US couple sue clinic after DNA kit reveals fertility mix-up
- Published
A US couple are suing a fertility clinic after discovering their now adult daughter is not biologically related to her father.
Mike and Jeanine Harvey said they discovered the mistake after buying a DNA kit for their daughter, Jessica, before she travelled to Italy.
Jessica, who believed she had Mike's Italian heritage, took the DNA test and discovered she had no Italian roots.
The fertility clinic says it is taking the allegation seriously.
Jessica was planning to spend her 30th birthday in Italy, and before she left her parents bought her an Ancestry.com DNA testing kit as a Christmas present. She and her husband had been planning to use the results of the test to help them find distant relatives.
But the results were a shock.
"The test comes back, I'm sitting at my desk at work, actually, I opened up and see some English. There's Irish, Welsh, German. Like, where's the Italian, maybe Sicilian, What? What? Nothing," she told US news network CBS News.

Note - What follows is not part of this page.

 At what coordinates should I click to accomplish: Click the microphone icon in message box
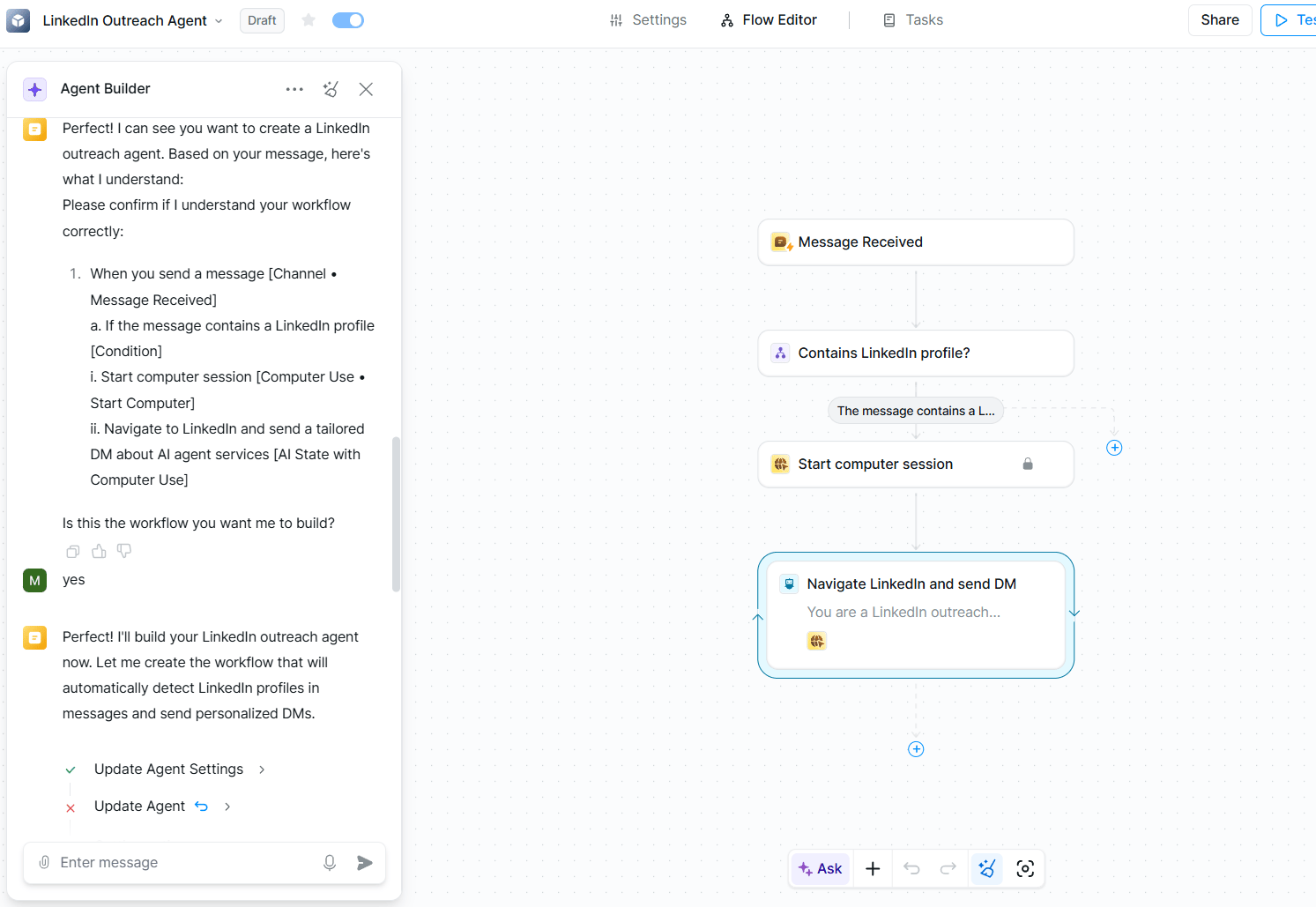(330, 863)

Further testing suggested there was a 0% chance that she was biologically related to her father.
Mike and Jeanine underwent the fertility procedure, known as intrauterine insemination (IUI), at a hospital in Ohio in 1991 and their daughter was born the following year. The procedure involves injecting sperm directly into the uterus in an attempt to increase the chance of getting pregnant.
For nearly 30 years, the Harveys say they had no suspicion that anything was amiss. Discovering the alleged mix-up was "like waking up in someone else's life", said Mr Harvey at a news conference earlier this week.
"Learning that your entire reality isn't what you believed it to be is hard to explain," he said.
In the lawsuit against Summa Health System and Dr Nicholas Spirtos, the couple say that a stranger's genetic material was used to inseminate Mrs Harvey.
The lawsuit says the family has tracked down Jessica's biological father, who was undergoing fertility treatment at the same time as the Harveys and at the same clinic.
Jessica said she had spoken with him, and he had told her he was pleased to learn he had a child after all.
In a statement issued to CBS News, Summa Health System said "we take this allegation seriously and understand the impact this has on the family. At this point, we have not met with the family or conducted testing of our own".
Alleged mix-ups have happened before during fertility treatments. Last year, a California couple said they were taking legal action after giving birth in 2019 to a girl they said looked nothing like them. The couple had undergone IVF treatment.
After a DNA test, they found the couple that carried their daughter to term, and together decided to swap the girls.